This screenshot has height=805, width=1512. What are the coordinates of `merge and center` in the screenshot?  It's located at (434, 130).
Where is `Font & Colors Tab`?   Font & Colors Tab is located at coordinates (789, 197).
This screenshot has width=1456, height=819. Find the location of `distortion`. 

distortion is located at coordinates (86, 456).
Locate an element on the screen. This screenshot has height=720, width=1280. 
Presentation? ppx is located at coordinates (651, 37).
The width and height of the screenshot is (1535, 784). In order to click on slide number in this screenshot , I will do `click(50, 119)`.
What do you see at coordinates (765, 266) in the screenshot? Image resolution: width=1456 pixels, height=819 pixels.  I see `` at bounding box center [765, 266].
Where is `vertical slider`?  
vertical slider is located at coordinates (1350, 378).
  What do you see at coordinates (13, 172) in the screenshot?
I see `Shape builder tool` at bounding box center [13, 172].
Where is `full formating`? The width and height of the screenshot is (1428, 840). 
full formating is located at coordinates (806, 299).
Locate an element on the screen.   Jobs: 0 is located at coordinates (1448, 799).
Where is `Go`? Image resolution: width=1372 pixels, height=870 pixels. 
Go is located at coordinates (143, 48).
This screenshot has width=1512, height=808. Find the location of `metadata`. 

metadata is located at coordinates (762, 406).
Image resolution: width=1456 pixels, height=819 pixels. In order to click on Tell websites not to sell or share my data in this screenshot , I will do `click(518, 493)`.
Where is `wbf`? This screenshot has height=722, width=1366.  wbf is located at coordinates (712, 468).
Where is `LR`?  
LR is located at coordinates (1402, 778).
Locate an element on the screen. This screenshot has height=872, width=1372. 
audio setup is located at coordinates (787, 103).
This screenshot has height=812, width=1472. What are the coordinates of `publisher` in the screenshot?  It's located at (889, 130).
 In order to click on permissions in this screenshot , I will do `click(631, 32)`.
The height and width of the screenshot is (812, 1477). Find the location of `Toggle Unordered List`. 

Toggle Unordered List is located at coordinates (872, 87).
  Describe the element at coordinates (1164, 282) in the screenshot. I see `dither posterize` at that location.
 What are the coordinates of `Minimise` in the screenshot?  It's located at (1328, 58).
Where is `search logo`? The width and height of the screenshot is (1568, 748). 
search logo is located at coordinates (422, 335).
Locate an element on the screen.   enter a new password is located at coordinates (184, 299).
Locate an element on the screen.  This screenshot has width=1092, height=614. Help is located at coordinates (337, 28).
+---+
> **Task details**
Copy the records word for word, starting at the line that contains "coordinates (1448, 799)." and ending after the line that contains "audio setup is".

> **Complete output**
Locate an element on the screen.   Jobs: 0 is located at coordinates (1448, 799).
Where is `Go`? Image resolution: width=1372 pixels, height=870 pixels. 
Go is located at coordinates (143, 48).
This screenshot has width=1512, height=808. Find the location of `metadata`. 

metadata is located at coordinates (762, 406).
Image resolution: width=1456 pixels, height=819 pixels. In order to click on Tell websites not to sell or share my data in this screenshot , I will do `click(518, 493)`.
Where is `wbf`? This screenshot has height=722, width=1366.  wbf is located at coordinates (712, 468).
Where is `LR`?  
LR is located at coordinates (1402, 778).
Locate an element on the screen. This screenshot has height=872, width=1372. 
audio setup is located at coordinates (787, 103).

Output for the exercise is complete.